Fleißig wurden in den vergangenen drei Wochen Pakete gepackt, – schwere Pakete, denn deren Inhalt bringt einiges auf die Waage: 2 Kilo Zucker, 3 Kilo Mehl, 1 Kilo Reis, 1 Kilo Nudeln, dazu 3x Kekse, 5 Tafeln Schokolade und einige weitere Dinge des täglichen Bedarfs wie Duschgel und Zahnpasta. Auch ein Geschenk für Kinder, in der Regel Malbuch und Stifte, soll in jedem Karton vorhanden sein. Die Liste ist klar festgelegt, in jedem Karton befindet sich dasselbe, wenn auch in je etwas anderer Ausprägung. Auf jeden Fall bunt ist der Inhalt und glänzende Augen sind vorprogrammiert. „Es ist für uns kaum vorstellbar, in welch extrem schlichten und sehr armen Verhältnissen viele Menschen in manchen Regionen Europas leben“, berichtet Dirk Hoppenstedt, Zugführer der Johanniter in Celle und Vater einer Hölty-Schülerin. Seit drei Jahren ist er einer der Mitorganisatoren der bundesweiten Hilfsaktion der „Johanniter-Weihnachtstrucker“, die bereits seit 27 Jahren auf diese Weise notleidenden Familien hilft. Dieses Jahr gehen die Pakete unter anderem nach Albanien, Rumänien und in die Ukraine, aber auch bedürftige Familien hier in Deutschland werden bedacht.
Viel Herzblut steckt in der Aktion, gepaart mit dem für die Organisation notwendigen Pragmatismus und vor allem dem unermüdlichen Engagement vieler beteiligter Helfer.
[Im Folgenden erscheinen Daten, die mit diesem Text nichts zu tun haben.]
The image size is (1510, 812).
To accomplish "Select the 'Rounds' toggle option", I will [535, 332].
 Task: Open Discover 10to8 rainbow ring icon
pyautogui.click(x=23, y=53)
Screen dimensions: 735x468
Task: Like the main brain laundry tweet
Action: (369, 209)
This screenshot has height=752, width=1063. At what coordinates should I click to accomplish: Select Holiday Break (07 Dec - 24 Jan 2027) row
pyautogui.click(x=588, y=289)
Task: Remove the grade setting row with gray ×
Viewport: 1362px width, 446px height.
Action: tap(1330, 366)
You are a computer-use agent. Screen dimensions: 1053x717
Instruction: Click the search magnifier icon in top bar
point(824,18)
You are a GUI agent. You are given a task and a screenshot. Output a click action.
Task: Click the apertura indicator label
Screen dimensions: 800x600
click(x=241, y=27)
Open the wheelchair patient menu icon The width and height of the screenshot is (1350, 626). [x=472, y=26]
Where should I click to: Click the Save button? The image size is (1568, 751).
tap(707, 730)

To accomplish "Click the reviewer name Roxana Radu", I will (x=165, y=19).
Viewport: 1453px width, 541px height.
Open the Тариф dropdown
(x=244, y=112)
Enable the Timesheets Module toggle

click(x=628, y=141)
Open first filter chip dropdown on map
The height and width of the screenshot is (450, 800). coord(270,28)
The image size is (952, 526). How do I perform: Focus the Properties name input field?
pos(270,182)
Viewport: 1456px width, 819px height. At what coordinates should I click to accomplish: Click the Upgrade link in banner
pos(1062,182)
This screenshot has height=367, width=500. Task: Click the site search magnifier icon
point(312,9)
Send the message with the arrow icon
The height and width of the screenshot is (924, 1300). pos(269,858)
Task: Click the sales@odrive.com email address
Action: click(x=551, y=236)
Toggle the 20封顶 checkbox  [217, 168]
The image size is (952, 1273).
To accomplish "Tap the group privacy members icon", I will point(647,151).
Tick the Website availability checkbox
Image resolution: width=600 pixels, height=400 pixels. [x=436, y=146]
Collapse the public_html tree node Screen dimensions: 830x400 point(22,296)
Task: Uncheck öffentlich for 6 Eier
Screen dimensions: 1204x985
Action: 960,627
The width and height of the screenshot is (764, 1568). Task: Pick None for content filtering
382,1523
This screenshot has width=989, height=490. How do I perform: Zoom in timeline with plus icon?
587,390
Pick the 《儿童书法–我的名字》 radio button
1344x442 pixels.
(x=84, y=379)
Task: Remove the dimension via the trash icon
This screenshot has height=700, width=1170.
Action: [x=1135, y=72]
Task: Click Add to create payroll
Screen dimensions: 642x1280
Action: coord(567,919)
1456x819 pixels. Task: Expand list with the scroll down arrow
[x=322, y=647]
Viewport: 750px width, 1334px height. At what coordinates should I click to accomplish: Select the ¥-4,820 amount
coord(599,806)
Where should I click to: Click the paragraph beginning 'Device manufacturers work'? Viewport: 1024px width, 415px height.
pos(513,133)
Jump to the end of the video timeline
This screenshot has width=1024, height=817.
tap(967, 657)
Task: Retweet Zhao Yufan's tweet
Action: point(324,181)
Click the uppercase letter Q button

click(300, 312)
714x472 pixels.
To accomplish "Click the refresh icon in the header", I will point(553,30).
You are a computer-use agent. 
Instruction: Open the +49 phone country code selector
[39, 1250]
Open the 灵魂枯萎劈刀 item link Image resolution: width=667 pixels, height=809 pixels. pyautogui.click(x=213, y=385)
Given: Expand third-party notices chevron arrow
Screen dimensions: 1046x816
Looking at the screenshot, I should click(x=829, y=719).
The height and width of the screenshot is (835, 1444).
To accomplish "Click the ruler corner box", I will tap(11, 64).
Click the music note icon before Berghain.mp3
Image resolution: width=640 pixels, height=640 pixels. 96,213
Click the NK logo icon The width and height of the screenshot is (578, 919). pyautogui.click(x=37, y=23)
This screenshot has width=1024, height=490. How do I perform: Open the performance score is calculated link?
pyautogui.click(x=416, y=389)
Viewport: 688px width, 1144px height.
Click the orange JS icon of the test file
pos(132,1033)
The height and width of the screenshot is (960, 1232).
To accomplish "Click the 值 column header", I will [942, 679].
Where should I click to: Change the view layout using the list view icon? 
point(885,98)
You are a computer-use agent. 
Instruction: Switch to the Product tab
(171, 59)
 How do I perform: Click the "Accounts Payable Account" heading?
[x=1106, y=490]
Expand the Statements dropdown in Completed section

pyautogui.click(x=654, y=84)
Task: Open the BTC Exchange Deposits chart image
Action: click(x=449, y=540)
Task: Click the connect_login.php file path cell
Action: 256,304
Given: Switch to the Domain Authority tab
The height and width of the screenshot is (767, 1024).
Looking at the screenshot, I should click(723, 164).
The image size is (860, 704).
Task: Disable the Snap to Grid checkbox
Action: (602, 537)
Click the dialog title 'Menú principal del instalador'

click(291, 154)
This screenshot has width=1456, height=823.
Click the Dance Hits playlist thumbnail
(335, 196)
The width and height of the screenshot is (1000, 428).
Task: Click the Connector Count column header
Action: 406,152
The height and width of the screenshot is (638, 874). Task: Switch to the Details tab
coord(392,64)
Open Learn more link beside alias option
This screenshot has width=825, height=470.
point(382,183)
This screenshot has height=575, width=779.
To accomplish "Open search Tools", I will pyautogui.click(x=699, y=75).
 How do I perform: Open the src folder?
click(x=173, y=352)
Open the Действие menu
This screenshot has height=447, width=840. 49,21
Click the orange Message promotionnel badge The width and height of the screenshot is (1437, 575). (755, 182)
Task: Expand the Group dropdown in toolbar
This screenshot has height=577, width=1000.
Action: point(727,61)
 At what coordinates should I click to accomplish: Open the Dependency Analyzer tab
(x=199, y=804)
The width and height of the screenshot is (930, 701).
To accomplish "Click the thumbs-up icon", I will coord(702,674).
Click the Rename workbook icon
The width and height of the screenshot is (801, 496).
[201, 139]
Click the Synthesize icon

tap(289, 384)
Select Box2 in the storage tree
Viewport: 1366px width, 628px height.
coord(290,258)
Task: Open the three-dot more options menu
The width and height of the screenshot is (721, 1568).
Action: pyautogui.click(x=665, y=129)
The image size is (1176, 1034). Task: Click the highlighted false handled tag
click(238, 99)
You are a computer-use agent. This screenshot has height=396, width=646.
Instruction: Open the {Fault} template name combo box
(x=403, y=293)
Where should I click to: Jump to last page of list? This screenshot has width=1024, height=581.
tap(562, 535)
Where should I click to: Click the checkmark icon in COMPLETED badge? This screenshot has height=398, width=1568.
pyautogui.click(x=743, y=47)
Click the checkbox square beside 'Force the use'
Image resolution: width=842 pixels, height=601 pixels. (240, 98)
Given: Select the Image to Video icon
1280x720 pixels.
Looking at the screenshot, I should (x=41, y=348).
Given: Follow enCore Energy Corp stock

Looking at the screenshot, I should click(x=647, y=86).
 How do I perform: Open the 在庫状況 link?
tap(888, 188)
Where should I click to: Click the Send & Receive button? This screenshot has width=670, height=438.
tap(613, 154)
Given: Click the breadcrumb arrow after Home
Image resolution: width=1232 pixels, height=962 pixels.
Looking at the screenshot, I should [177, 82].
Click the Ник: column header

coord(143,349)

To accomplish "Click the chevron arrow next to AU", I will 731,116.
Auch das Hölty-Gymnasium ist in diesem Jahr Teil des Helferteams geworden, mit jedem Karton, der sich in den einzelnen Klassen in den letzten Wochen gefüllt hat. Für das Hölty ein kleiner Beitrag, aber für die Familien vor Ort ein Zeichen der Hoffnung, dass sie in dieser herausfordernden Zeit nicht vergessen werden.